Hacker News new | ask | show | jobs
On-call problems – here are mine. Do you feel the same way?
9 points by on-call_guy 1100 days ago
Hi Folks,

Being on-call has been one of the most painful part of my job as a software engineer now a days. There were a lot of stressful weeks I had spend with completely demotivated about how much time I have been spending on these issues which can be spent on the innovation. So I have listed my top issues in below ranks. I was wondering if others feel the same pain? I also wonder why can there be a solution built for these?

1. I do not have enough information in alert to jump right on the resolution

2. It’s not easy to find similar alerts triggered recently so that I can go back and find how they were fixed?

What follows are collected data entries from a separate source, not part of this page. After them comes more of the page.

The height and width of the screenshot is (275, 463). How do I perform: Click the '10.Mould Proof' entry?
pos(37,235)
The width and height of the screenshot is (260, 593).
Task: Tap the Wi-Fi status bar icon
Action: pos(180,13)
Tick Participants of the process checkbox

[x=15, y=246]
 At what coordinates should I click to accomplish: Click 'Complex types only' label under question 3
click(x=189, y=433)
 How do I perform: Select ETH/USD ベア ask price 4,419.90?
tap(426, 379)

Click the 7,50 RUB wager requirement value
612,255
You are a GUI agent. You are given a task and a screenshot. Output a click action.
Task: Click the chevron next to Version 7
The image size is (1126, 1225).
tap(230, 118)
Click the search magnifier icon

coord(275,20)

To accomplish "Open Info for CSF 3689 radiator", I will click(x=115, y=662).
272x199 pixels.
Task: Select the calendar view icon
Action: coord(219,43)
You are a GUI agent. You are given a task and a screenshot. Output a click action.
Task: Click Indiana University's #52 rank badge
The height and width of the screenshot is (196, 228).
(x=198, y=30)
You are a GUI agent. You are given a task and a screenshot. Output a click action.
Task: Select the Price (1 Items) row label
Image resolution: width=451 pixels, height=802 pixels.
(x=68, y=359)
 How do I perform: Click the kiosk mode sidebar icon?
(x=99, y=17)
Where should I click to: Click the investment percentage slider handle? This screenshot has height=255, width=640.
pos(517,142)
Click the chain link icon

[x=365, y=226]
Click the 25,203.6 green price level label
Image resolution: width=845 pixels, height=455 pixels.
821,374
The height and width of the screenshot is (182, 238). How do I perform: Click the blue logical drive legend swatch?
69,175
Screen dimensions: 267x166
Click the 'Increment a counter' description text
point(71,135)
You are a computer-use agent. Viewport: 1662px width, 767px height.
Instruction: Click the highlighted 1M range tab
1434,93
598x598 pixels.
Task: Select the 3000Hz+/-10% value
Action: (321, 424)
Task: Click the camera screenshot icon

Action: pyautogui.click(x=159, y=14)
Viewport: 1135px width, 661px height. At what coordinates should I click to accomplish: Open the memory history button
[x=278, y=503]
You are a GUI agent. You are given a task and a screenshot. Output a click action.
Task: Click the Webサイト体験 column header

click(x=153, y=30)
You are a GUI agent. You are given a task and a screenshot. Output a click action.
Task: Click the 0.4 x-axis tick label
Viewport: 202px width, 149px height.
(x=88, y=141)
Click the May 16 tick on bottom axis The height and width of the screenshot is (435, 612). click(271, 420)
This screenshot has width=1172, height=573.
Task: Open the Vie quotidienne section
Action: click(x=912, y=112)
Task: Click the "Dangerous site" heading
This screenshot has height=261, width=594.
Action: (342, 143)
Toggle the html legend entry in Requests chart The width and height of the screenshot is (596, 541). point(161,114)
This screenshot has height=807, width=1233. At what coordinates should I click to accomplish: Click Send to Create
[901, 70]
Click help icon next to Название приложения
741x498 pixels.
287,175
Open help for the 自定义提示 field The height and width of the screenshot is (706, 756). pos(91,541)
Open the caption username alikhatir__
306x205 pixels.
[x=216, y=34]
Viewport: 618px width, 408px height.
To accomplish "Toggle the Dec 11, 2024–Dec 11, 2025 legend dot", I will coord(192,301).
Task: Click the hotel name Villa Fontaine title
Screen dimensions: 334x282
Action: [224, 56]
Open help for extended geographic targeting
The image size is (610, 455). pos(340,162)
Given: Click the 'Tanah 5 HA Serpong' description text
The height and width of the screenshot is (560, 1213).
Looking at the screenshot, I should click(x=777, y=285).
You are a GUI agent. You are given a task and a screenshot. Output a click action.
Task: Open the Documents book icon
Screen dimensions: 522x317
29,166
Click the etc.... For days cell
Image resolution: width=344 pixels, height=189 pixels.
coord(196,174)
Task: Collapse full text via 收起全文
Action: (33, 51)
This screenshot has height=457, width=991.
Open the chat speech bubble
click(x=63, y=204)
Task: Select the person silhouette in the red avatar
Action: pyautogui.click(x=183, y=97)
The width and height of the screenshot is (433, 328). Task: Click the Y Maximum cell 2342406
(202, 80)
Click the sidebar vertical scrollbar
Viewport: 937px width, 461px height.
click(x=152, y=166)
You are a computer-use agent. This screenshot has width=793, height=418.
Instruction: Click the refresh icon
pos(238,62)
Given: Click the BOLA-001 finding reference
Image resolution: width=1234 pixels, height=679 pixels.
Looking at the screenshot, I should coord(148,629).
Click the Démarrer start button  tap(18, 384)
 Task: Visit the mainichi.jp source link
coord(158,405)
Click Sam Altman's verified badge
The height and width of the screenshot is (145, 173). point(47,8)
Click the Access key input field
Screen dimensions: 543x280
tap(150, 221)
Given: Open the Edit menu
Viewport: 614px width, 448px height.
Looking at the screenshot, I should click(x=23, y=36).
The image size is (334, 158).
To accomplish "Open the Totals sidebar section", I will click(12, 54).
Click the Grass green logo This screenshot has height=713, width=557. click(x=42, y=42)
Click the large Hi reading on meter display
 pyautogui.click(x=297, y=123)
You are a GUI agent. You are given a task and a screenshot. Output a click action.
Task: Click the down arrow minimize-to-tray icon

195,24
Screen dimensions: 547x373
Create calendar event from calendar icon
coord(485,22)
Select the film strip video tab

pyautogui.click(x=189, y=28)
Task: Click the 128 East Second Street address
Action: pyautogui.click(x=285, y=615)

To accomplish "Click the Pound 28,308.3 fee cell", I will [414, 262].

3. I don’t find runbooks useful most of the times as they are not up to date

4. I don’t know if there were any recently merged changes which caused these alerts/incidents

5. A lot of the time, I don’t know whom to reach out to if this alert is from other team.

6. I have to go to multiple systems to update the statuses or notes

7. I have to summarize all the details again as a part of on-call handoff summary doc at the end of the rotation

8 comments

I've experienced all these problems. There are solutions trying to address them. E.g. https://incident.io/ (which I'm not affiliated with in any way). It's not easy though. I think they all come from the root cause of teams not investing enough into making oncall processes and solutions good, and in particular not keeping things up-to-date. As you say, runbooks are often outdated. The same happens with lists mapping component ownership to teams.

There's another problem (#8 to add to the list) I also felt pain from: how you're scheduled to work oncall. We had ad-hoc manual scheduling of who would work oncall when. A tool for solving that is https://oncallscheduler.com (which I am affiliated with). It automates the oncall scheduling, while making it fair, predictable, and gives all engineers self-service control over when and how they're scheduled. I'd love some feedback on it.

I previously worked at a popular startup. I was part of a team that owned many business critical services. Our on-call was brutal. I have firsthand experienced most of the problems that you are talking about.

But interestingly, we solved these problem back then using an internal tool. Here is how the internal tool solved the problems -

1. It had integration with all internal tools like task management, alert management, monitoring systems and pagerduty. It offered 1 central dashboard where it all came together

2. Each team in pagerduty can see details of all alerts that happened in given shift/rotation. So anyone can go there anytime to see what alerts are fired, when and to whom.

3. Each alert had option to mark with various tags like noisy, non-actionable, etc. Additionally a note and follow up task links can be added.

The tool solves some of the problems you mentioned properly. e.g. You don't need to write a summary document. It all gets captured there and can be easily viewed in the handoff meetings. With tags, you can easily find bad alerts or alerts with outdated runbooks. Its easy to hold team-members accountable if they are not following process/best practices.

Oncall is a heavy process but IMO with right tooling, a lot of problems can be solved properly.

PS - I didn't create the tool but I used it extensively to get my team's oncall under control.

I see...how does it really work though? Like if I am on-call for this week- would it show all my alerts in one place and then allow me to take some kind of actions? How does it solve the other issues like stale runbooks, etc?
Some of these need to be fixed at a higher level.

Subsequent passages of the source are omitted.